> **About this task**
Starting with the first line and ending with the one that holds "Given: Close the Output panel", retype the entries exactly.

(Dataset entries)
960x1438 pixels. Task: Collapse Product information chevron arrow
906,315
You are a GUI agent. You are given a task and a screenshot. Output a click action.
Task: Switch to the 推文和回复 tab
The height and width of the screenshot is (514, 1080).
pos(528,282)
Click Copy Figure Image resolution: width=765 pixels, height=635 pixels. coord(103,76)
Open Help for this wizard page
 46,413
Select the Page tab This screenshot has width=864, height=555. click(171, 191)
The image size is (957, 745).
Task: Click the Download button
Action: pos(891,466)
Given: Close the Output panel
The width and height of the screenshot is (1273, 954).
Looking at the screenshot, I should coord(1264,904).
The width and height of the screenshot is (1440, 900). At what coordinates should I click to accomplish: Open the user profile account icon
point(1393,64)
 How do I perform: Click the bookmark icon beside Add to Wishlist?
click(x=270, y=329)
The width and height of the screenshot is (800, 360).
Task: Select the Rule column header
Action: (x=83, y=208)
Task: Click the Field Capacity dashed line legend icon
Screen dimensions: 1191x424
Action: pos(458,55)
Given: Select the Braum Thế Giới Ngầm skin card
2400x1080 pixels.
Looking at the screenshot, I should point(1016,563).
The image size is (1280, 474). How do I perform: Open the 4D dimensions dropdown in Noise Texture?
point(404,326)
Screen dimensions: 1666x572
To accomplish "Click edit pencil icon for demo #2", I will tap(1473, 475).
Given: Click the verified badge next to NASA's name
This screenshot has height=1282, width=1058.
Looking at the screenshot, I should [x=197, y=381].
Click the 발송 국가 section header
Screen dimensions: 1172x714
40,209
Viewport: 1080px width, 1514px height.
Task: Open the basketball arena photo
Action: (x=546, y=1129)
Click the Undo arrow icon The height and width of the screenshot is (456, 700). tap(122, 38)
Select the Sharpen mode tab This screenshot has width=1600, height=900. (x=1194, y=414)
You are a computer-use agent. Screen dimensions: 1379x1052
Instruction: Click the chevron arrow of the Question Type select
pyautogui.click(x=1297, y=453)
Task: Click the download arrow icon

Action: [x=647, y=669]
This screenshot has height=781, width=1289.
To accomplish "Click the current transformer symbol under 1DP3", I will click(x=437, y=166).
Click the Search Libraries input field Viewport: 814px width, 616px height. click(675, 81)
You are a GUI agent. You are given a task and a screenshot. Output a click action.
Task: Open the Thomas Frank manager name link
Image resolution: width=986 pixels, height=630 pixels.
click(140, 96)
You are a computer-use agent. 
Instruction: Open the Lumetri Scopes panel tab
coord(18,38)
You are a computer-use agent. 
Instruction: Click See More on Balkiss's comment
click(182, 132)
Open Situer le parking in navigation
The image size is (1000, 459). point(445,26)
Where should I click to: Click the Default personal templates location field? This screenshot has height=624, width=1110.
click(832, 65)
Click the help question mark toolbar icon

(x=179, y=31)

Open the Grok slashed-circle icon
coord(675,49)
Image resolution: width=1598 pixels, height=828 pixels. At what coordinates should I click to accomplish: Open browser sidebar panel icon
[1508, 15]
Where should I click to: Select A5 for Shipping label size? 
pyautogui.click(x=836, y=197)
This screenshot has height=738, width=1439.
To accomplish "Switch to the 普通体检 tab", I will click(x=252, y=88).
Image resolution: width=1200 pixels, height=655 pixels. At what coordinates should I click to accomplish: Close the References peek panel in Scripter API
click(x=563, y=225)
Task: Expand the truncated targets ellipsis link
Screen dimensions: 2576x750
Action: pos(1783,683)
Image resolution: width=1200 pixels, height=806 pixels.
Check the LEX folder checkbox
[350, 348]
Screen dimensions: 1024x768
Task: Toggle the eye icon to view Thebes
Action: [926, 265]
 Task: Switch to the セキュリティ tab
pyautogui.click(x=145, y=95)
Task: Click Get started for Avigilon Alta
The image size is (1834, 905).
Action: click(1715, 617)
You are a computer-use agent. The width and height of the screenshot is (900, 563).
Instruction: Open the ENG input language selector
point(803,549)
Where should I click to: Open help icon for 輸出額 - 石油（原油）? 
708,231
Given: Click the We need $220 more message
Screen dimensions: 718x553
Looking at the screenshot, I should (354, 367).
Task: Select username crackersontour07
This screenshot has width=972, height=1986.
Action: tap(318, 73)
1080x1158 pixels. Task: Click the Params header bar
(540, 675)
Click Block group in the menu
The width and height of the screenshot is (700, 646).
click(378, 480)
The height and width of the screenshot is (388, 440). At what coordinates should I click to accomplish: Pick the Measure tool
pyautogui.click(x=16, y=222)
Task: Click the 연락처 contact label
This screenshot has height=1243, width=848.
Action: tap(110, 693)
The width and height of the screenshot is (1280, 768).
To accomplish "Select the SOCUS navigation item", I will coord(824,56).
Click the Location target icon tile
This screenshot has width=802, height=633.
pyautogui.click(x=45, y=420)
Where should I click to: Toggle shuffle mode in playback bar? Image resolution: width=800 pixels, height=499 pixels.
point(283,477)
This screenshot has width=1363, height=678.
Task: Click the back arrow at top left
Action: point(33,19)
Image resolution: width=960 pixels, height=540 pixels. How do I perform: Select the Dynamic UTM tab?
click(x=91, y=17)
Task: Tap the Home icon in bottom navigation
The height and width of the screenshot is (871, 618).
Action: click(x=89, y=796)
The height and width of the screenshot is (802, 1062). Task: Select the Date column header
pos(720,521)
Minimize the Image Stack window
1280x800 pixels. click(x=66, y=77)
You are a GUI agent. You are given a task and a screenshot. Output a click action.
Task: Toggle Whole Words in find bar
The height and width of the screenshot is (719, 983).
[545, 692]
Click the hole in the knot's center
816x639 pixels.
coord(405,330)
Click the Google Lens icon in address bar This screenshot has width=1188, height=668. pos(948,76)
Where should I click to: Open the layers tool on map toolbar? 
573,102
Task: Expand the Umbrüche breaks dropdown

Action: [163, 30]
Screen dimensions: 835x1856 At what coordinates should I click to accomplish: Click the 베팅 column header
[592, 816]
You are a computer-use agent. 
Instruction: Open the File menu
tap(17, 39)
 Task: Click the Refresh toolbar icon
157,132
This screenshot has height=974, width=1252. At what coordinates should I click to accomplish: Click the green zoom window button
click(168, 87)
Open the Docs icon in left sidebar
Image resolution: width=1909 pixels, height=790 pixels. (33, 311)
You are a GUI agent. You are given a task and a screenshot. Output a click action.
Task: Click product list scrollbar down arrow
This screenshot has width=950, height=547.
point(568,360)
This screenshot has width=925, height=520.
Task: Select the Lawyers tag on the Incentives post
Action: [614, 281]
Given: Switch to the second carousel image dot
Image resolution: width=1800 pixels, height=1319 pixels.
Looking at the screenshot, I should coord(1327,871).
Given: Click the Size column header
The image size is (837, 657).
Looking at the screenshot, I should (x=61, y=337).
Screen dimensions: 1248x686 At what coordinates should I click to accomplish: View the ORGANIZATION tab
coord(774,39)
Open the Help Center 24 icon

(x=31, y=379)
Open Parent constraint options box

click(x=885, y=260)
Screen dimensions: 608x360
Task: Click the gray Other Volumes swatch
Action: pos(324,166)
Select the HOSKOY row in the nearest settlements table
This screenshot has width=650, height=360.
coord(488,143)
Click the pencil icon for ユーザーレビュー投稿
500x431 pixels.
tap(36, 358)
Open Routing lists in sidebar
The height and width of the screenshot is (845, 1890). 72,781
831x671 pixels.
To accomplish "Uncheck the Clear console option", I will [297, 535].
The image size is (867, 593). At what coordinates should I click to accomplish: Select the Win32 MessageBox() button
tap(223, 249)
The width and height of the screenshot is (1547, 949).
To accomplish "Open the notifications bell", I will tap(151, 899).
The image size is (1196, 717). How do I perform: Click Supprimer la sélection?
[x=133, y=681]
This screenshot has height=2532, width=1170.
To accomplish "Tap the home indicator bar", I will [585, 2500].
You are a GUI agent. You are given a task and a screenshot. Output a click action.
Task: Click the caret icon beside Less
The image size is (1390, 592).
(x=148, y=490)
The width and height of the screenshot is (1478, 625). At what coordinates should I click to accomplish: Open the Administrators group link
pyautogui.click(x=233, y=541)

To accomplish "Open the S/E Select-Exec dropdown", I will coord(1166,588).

> **Result below**
960x1438 pixels. Task: Collapse Product information chevron arrow
906,315
You are a GUI agent. You are given a task and a screenshot. Output a click action.
Task: Switch to the 推文和回复 tab
The height and width of the screenshot is (514, 1080).
pos(528,282)
Click Copy Figure Image resolution: width=765 pixels, height=635 pixels. coord(103,76)
Open Help for this wizard page
 46,413
Select the Page tab This screenshot has width=864, height=555. click(171, 191)
The image size is (957, 745).
Task: Click the Download button
Action: pos(891,466)
Given: Close the Output panel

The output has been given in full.